──────── Study material
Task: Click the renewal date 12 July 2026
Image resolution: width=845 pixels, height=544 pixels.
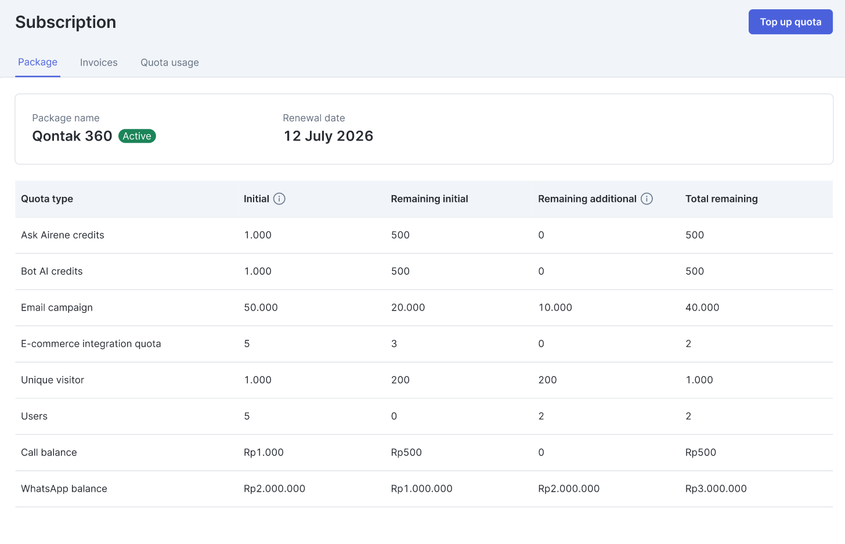Action: point(328,136)
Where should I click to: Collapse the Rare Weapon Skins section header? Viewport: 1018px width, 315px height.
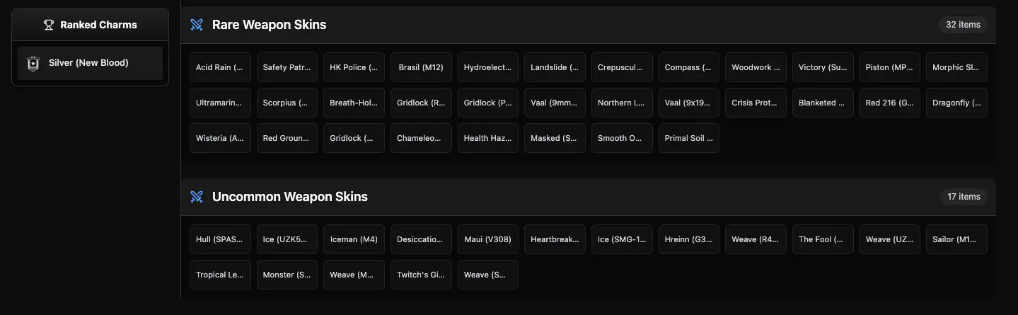point(588,25)
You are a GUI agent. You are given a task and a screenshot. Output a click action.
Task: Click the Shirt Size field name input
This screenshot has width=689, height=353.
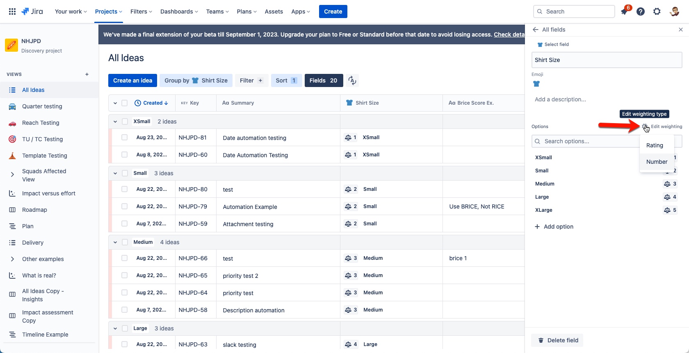coord(607,60)
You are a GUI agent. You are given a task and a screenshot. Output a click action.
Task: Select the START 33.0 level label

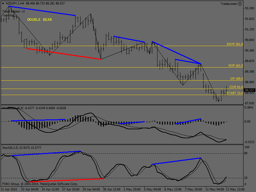235,93
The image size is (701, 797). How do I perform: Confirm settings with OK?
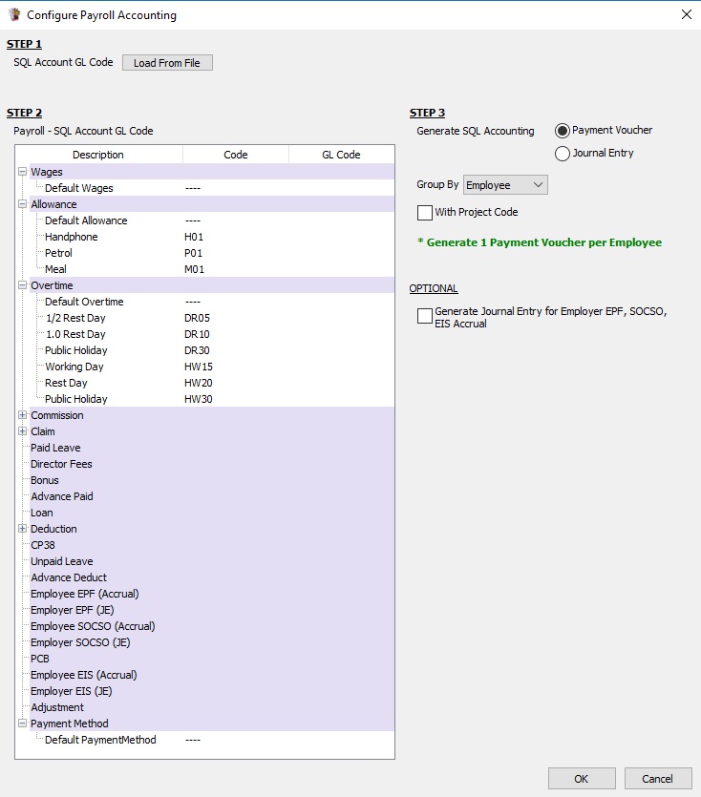click(x=581, y=778)
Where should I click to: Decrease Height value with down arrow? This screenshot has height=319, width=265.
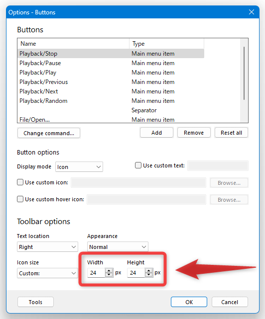pos(149,275)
────────────────
Strip out the pictures and repeat the listing above exactly.

Response:
Task: Click the renewal date 12 July 2026
Image resolution: width=845 pixels, height=544 pixels.
Action: point(328,136)
Where should I click to: Collapse the Rare Weapon Skins section header? Viewport: 1018px width, 315px height.
point(588,25)
You are a GUI agent. You are given a task and a screenshot. Output a click action.
Task: Click the Shirt Size field name input
This screenshot has width=689, height=353.
coord(607,60)
You are a GUI agent. You are given a task and a screenshot. Output a click action.
Task: Select the START 33.0 level label

235,93
The image size is (701, 797). How do I perform: Confirm settings with OK?
click(x=581, y=778)
Where should I click to: Decrease Height value with down arrow? This screenshot has height=319, width=265.
pos(149,275)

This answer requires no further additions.